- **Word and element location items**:
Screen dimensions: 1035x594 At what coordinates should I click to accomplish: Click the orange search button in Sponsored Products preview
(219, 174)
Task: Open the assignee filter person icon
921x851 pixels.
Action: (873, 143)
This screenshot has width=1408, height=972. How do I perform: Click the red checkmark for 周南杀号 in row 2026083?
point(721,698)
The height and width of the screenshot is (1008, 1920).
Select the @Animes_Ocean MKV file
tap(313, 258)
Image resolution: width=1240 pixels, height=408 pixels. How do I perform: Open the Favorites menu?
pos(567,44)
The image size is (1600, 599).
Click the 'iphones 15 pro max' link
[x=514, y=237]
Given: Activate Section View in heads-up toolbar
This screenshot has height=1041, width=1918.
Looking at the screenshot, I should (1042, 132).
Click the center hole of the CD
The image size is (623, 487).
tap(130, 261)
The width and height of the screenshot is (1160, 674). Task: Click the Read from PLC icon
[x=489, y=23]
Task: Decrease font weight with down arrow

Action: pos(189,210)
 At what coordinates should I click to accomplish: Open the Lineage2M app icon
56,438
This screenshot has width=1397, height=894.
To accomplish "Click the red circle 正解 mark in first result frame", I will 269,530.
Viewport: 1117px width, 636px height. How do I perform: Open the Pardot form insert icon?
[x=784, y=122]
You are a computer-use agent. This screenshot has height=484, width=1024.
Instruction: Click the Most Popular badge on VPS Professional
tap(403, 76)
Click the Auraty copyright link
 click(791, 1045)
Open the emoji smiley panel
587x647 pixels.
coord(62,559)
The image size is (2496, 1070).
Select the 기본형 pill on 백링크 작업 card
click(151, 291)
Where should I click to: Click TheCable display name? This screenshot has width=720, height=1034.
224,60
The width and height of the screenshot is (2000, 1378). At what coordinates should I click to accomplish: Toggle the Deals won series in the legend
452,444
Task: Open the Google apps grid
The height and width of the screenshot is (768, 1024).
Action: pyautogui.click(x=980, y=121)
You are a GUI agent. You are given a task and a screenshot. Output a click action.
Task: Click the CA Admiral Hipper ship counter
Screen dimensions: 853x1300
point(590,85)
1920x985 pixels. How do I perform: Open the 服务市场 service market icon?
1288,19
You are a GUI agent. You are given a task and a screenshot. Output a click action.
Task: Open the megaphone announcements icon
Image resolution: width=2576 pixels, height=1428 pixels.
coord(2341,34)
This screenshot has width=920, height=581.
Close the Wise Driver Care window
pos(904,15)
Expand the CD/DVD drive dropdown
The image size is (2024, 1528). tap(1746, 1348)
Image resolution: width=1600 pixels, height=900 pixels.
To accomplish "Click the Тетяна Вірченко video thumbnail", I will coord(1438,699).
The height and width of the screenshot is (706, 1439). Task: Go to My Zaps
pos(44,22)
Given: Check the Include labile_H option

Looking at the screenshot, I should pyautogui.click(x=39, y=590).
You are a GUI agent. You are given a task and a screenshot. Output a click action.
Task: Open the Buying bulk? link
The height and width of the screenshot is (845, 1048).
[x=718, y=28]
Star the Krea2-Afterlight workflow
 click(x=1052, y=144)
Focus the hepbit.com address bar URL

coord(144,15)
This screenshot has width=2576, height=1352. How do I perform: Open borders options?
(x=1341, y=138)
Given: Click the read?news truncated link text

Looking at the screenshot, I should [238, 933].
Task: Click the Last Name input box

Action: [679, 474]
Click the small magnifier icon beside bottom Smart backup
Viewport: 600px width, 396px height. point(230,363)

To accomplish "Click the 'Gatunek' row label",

- **TASK DETAILS**: Reproduce without any change the lines above, starting with the line that contains "Given: Check the Include labile_H option" and ending with the line that contains "coord(144,15)", including both of those lines.

- **SOLUTION TO THE EXERCISE**:
Given: Check the Include labile_H option

Looking at the screenshot, I should pyautogui.click(x=39, y=590).
You are a GUI agent. You are given a task and a screenshot. Output a click action.
Task: Open the Buying bulk? link
The height and width of the screenshot is (845, 1048).
[x=718, y=28]
Star the Krea2-Afterlight workflow
 click(x=1052, y=144)
Focus the hepbit.com address bar URL

coord(144,15)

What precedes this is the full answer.